Дальнейшее повествование уникально в шумерской словесности, поскольку здесь говорится об уничтожении дерева, что, по логике заговоров, лежащих в подтексте этой части гимна, свидетельствует об утрате миром своей святости. Южный ветер и половодье Евфрата — два противника, нападающие на Месопотамию с середины февраля по конец марта. Именно это время, бывшее у шумеров концом года, становится периодом торжества различных демонических сил. Миром всецело правят бог ветров Энлиль и бог дождей Адад. Неудивительно, что священное дерево хулуппу вырывается с корнем именно в пору максимальной активности непогоды. Его переносит и пересаживает в саду Инанны некая женщина, чтущая Ана и Энлиля. Но она боится даже дотронуться до святого дерева руками и делает свою работу только при помощи ног. Причем все время, пока она поливала дерево, ей приходили на ум нехорошие, эгоистичные мысли: как бы изготовить из этого дерева для себя сиденье и кровать?
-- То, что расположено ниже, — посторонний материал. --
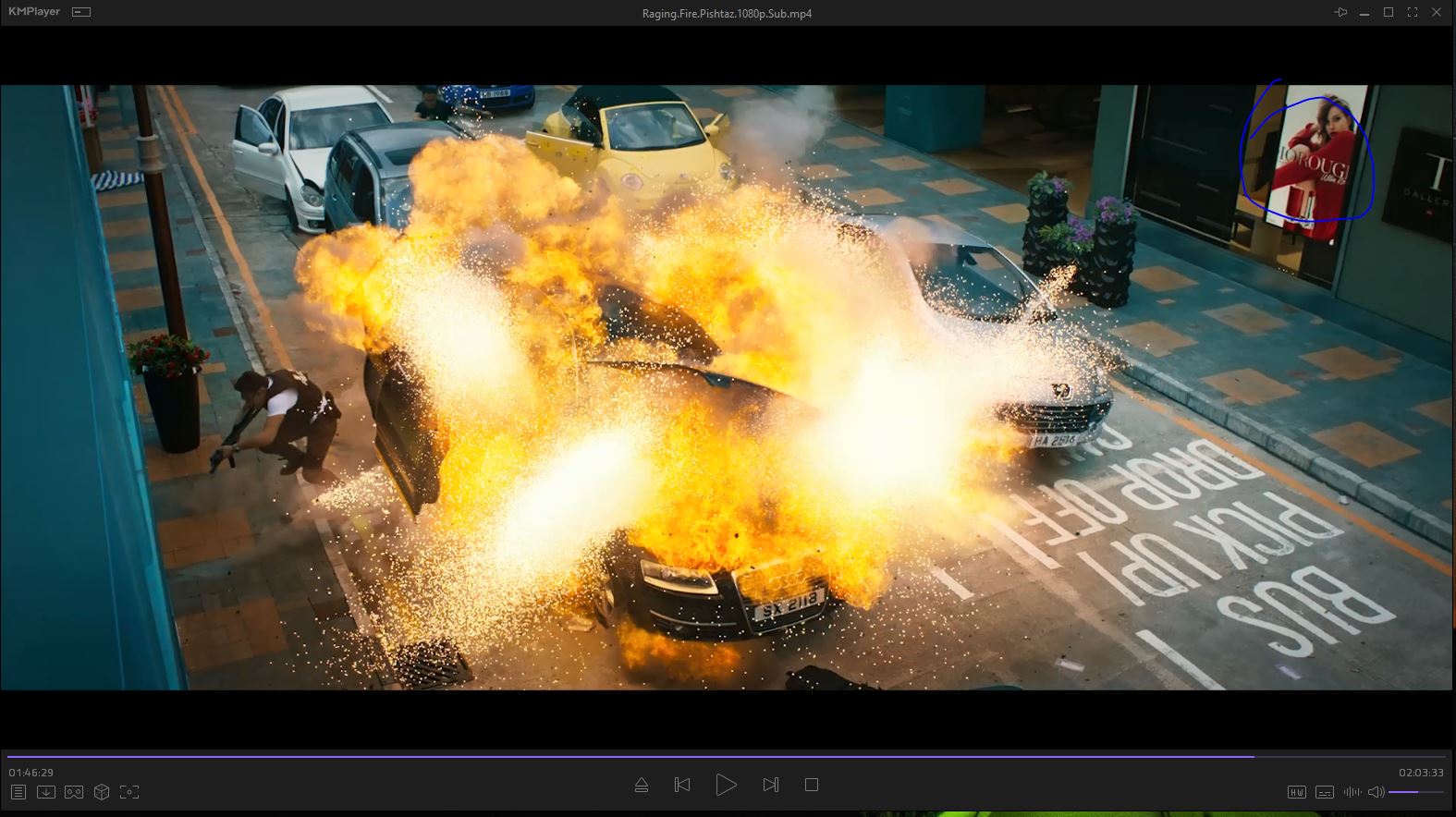The height and width of the screenshot is (817, 1456).
Task: Skip to the next track
Action: coord(770,785)
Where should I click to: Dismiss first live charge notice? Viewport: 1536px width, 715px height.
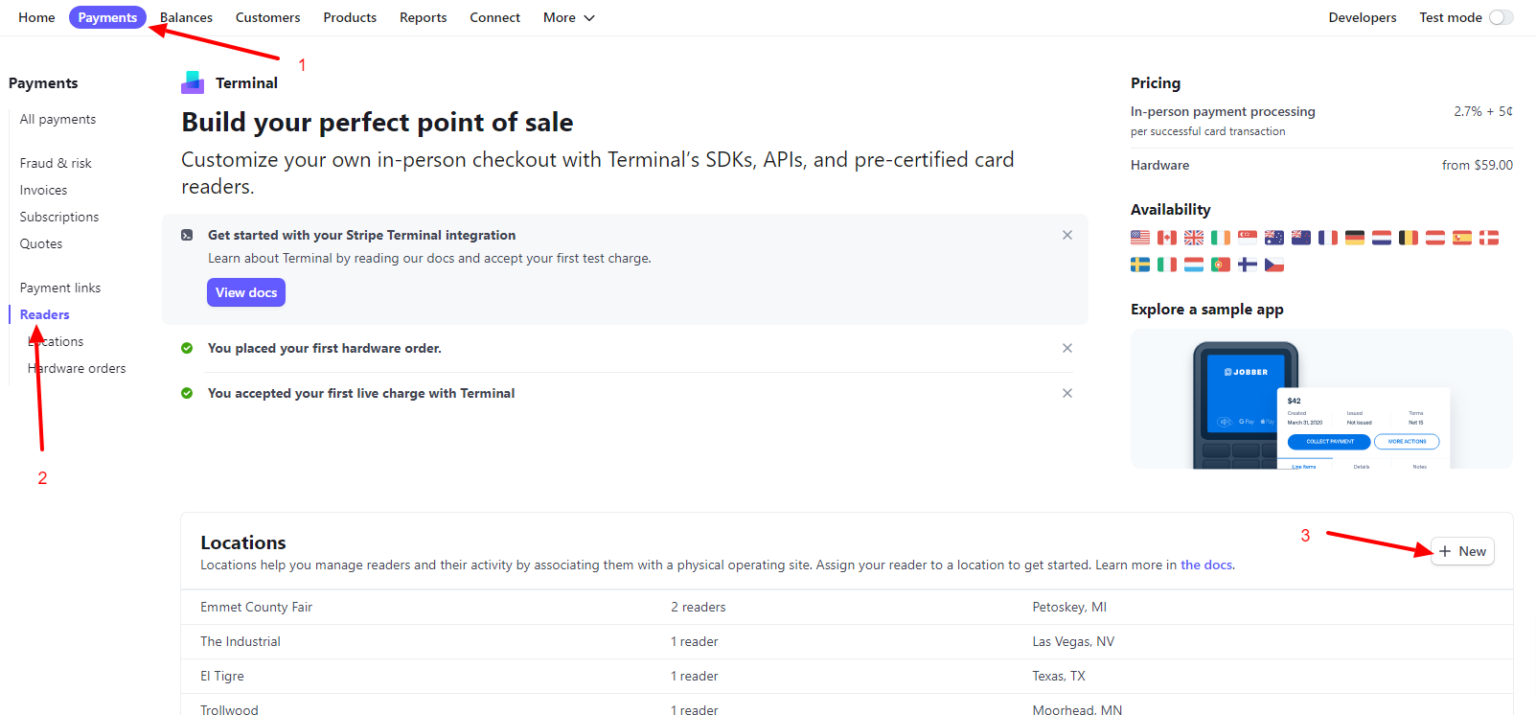pos(1067,393)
Откуда эти мысли? Они стали следствием отрыва дерева от своих корней, от того священного места, на котором оно росло. Через пять или десять лет, когда дерево стало очень большим и высоким, в нем начинает поселяться всякая нечисть. О змее, не знающей заклятия, ничего сказать нельзя, поскольку она встречается в шумерских текстах единственный раз. А вот Анзу и Лилит хорошо знакомы клинописной традиции. Некогда славная птица Анзу, определявшая судьбы царей и бывшая символом лагашского бога Нингирсу, с начала II тысячелетия до н. э. стала восприниматься как злодей, желающий утащить царственность Ниппура в горы. Поэтому борьба с Анзу стала делом доблести и геройства всех вавилонских и ассирийских правителей. Что касается смеющейся Лилит, то это имя по-аккадски означает «ночная», а по-шумерски «дух, призрак». Среди духов-лилу в заговорах встречаются мужчины, женщины и девушки. Можно предположить, что они происходят от людей, которые умерли, не достигнув зрелого возраста, и теперь из зависти смущают покой живых. В средневековой традиции хорошо известны инкубы и суккубы — демоны-соблазнители противоположного пола. Вероятно, что-то похожее делали и духи-лилу.
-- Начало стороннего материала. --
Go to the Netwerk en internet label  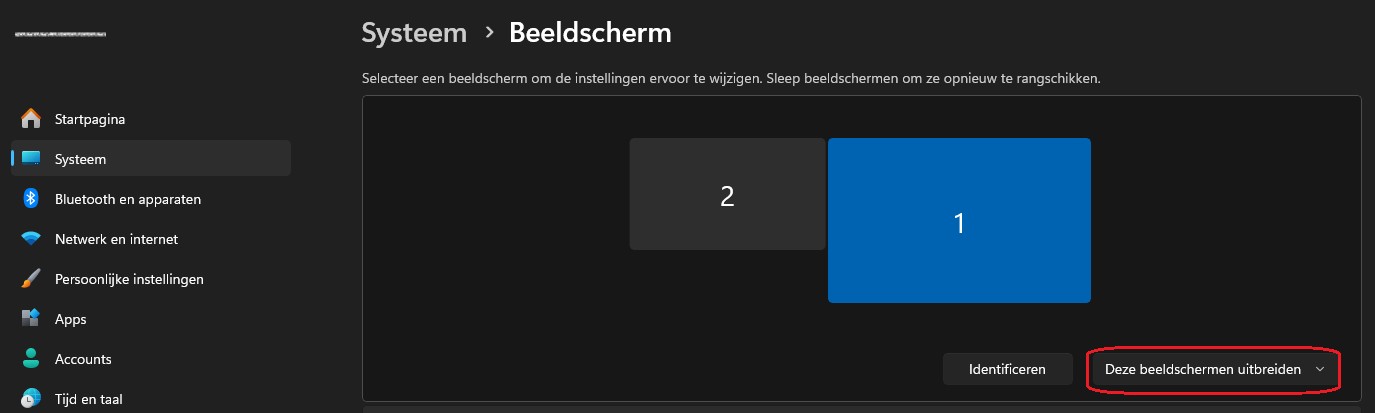tap(116, 239)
Итак, от этой нечисти нужно было избавляться, и Инанна криком взывает о помощи сперва к Уту, а потом к Бильгамесу, называя обоих своими братьями. Но Уту почему-то не хочет ей внимать, и это подозрительно. Будучи богом справедливого суда, он не участвует в заведомо нечестивых действиях. А Бильгамес согласен помочь «сестрице». И здесь читателю впору спросить, в чем заключается нечестивость поступка Бильгамеса. Обычно на этот вопрос отвечали, что нельзя было разорять гнездо птицы Анзу. Но Анзу здесь такой же злодей, как и все прочие обитатели хулуппу. Значит, дело не в этом. Вероятно, ответ заключается в том, что нельзя было расчленять священное дерево и изготовлять из него вещи для пользования людей. Впервые такая нехорошая мысль пришла на ум благочестивой женщине, поливавшей пересаженное дерево. Вследствие этого дерево было заселено демоническими существами. А затем эта мысль была не только подхвачена, но и воплощена Инанной и Бильгамесом. После этого с миром стало твориться что-то неладное.
Следующая часть текста долгое время была непонятна исследователям. До конца прошлого века считалось, что по приказу Инанны из дерева хулуппу были изготовлены трон, кровать, барабан и барабанные палочки. И тогда вся дальнейшая сцена понималась следующим образом. Юноши города стали играть на барабане, сама собой возникла неистовая пляска, люди держались за бока, охали и не могли остановиться. Вдовы и юные девочки стали стенать и жаловаться богам, и в результате барабан с палочками провалился в преисподнюю. Исследователи полагали, что стенание вдов и девочек было вызвано недозволенными играми сексуального характера — своеобразным карнавалом и оргиями, проходившими под аккомпанемент барабанов. Но внезапно оказалось, что эллаг и жид — предметы, которые раньше переводились как барабан и палочки — это деревянный круг и бита. В гимне Шульги царь похваляется умением высоко забрасывать эллаг вверх, а в пословицах неоднократно говорится о том, что эллаг можно кинуть в собаку. Следовательно, эллаг никак не может быть барабаном, да и в списке музыкальных инструментов он не значится. И тогда стало ясно, что всю интерпретацию этой части нужно пересмотреть.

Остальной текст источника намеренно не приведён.